→ **ACTIVITY**
Return the records word for word. Pictures do not belong in the copy.

━━ EXTRACTED INFORMATION

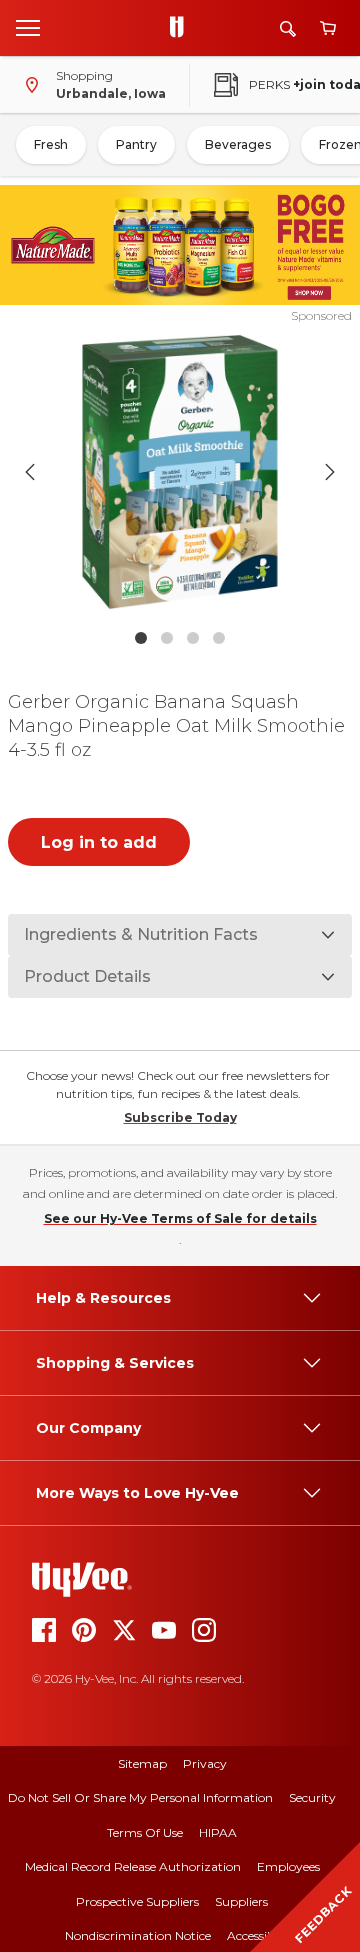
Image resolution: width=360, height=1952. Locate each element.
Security (312, 1797)
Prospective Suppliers (137, 1901)
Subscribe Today (180, 1117)
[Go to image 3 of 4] (193, 638)
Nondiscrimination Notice (138, 1935)
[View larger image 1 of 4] (180, 472)
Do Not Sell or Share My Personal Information (140, 1797)
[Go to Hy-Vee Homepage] (182, 28)
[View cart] (328, 28)
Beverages (238, 144)
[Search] (288, 28)
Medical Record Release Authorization (133, 1866)
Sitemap (142, 1763)
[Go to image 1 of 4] (141, 638)
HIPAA (218, 1832)
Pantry (136, 144)
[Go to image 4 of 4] (219, 638)
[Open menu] (28, 27)
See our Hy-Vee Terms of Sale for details (180, 1218)
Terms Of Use (145, 1832)
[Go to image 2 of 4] (167, 638)
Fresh (51, 144)
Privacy (205, 1763)
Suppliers (241, 1901)
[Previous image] (30, 472)
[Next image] (330, 472)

━━━━

→ **REPLY TO THE TASK**
Image resolution: width=360, height=1952. Locate each element.
Security (312, 1797)
Prospective Suppliers (137, 1901)
Subscribe Today (180, 1117)
[Go to image 3 of 4] (193, 638)
Nondiscrimination Notice (138, 1935)
[View larger image 1 of 4] (180, 472)
Do Not Sell or Share My Personal Information (140, 1797)
[Go to Hy-Vee Homepage] (182, 28)
[View cart] (328, 28)
Beverages (238, 144)
[Search] (288, 28)
Medical Record Release Authorization (133, 1866)
Sitemap (142, 1763)
[Go to image 1 of 4] (141, 638)
HIPAA (218, 1832)
Pantry (136, 144)
[Go to image 4 of 4] (219, 638)
[Open menu] (28, 27)
See our Hy-Vee Terms of Sale for details (180, 1218)
Terms Of Use (145, 1832)
[Go to image 2 of 4] (167, 638)
Fresh (51, 144)
Privacy (205, 1763)
Suppliers (241, 1901)
[Previous image] (30, 472)
[Next image] (330, 472)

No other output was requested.